As mentioned, The Assassin is the first in a short wave of wuxia movies which presents a scarier, grimmer sort of violence than some of the more fantastical genre films from the 90’s. The scene where Po Ka’s eyelids are sewn shut is genuinely unnerving, and when the nearly godlike Eunuch fights, director Billy Chung shoots it as a scene from a slasher movie; spatial relationships between characters and setting blur in a furious montage of chiaroscuro lighting, point-of-view shooting, and editing that refuses to acknowledge continuity of any sort. Much of the action, choreographed by veterans Stephen Tung and Benz Kong, is generic, if competent. The wire work is sometimes at odds with the tone of the rest of the movie. But it is bloody to the point grotesquery.
It’s not only the action scenes; The Assassin always keeps one foot in the visual conventions of its genre to its own peril. Exterior scenes shot by Zhao Fei, a frequent collaborator of Tian Zhuang Zhuang and Jiang Wen, look not unlike the work He Ping from around this period. The arid landscapes and intensely blue skies fit the grimy story and its accompanying violence, but scenes shot on soundstages that retain the typical Hong Kong style of flood lighting under heavy blue filters look too staged, too contrived, and too generic for their own good. The result is a visually schizophrenic movie, especially when combined with action set-pieces that might go from frenzied and brutal to fantastical within the same scene.

It doesn’t help that the film focuses its plot entirely on its characters.
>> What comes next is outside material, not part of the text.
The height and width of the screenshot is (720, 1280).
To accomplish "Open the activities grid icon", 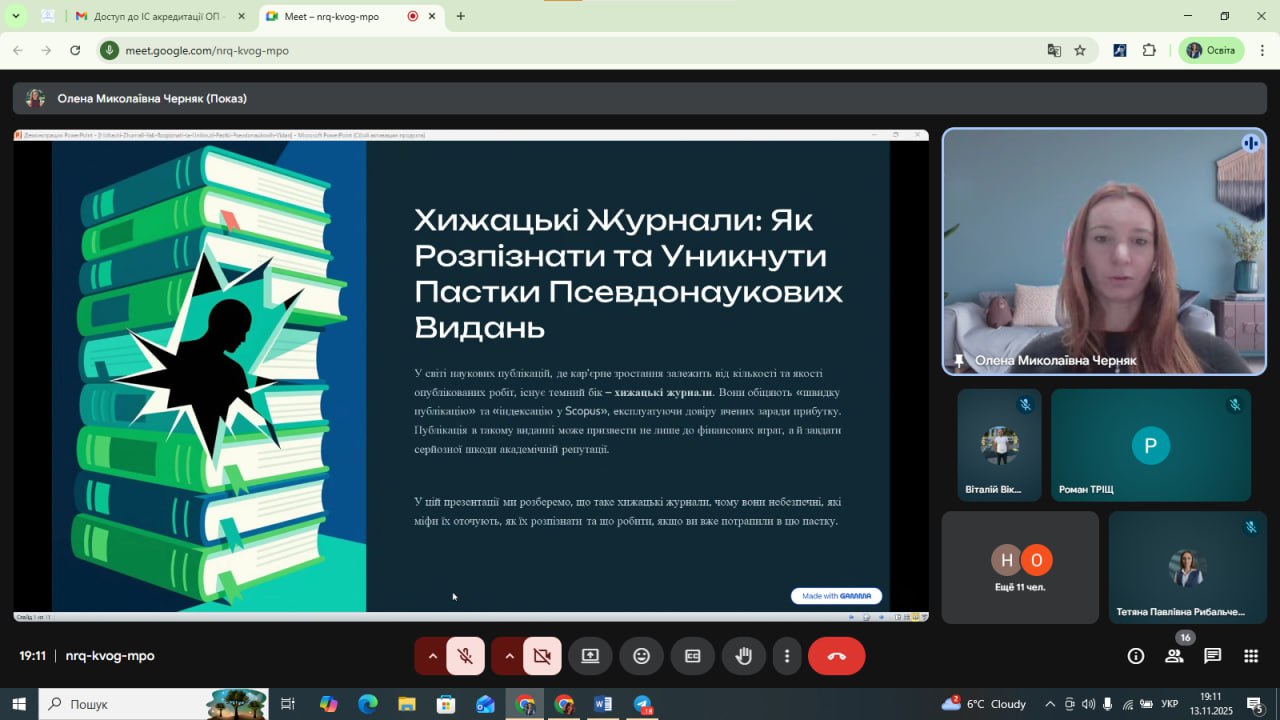I will click(1250, 656).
While I appreciate the attempt at a character-driven wuxia movie, the characters reference the machinations of the corrupt government and the Eunuch in particular with the evidence always in the periphery. There’s a super-plot involving the Eunuch of the Western Palace attempting to create a cult of personality around himself, starving peasants to feed his own carnal desires, and doing so with the help of government officials to whom he supposedly owes his fealty, but it is only spoken of by the characters, and only in passing at that; the film barely shows us any of what is really happening. It feels like half the script is missing.
That said, The Assassin is still an evocative and interesting movie. The production design is generally pretty good, and every scene with the Eunuch is absolute gold. Although I cannot identify the actor who plays him, the man deserves the highest of praise for acting underneath a wig so surreal that it puts even Max Mok’s hilariously ugly curly mop to shame. The scenes in which he cavorts with women, helped by an improbably large metal dildo, is equally bizarre and disgusting as the previously mentioned scene in which he rips apart would be assassins in horror movie villain fashion.
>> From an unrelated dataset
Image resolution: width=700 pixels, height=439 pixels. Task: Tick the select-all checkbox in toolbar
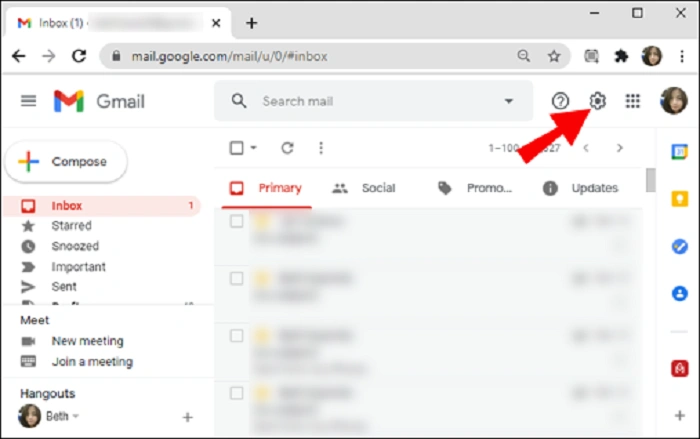pos(237,148)
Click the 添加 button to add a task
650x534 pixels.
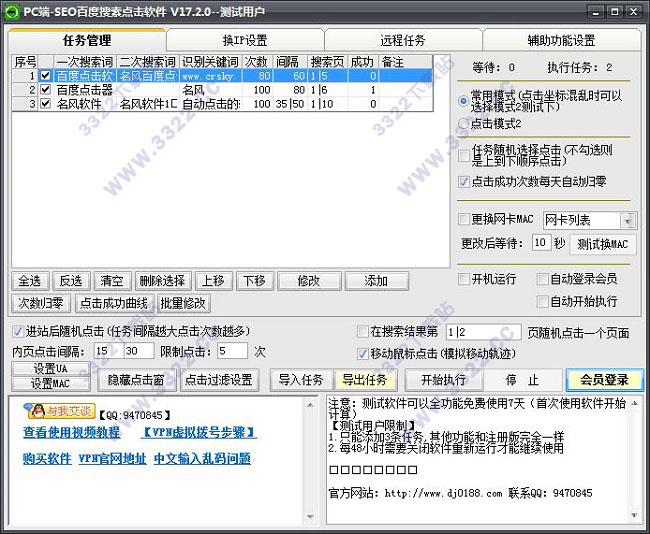(x=376, y=280)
The Assassin has a nervous quality to it, again, much like other 90’s movies that earned CAT III ratings for reasons other than soft porn, and at times it borders on the same sense of nihilism, although it actually ends on an upbeat note. The nervous quality is an inevitability when looking at the grotesque and acknowledging it as such. The acting is also uniformly good, a tremendous boon to such an underwritten movie. Director Billy Chung has spent the 2000’s making disposable filler like Kung Fu Mahjong and The Lady Iron Chef. I would not in the least mind him attempting another bleak, character driven wuxia movie in a similar vein as this one.

2 comments:

  1. Nice review, GoldenPigsy!

    And I just wanted to let you know that I've been revisiting your older reviews of Taiwan wuxia films as I become better acquainted with them. Your blog has really become a great resource for the genre. Thanks!

    P.S. I like the way you balance your reviews with an honest objective critique while honoring the simple pleasures of being a wuxia fan.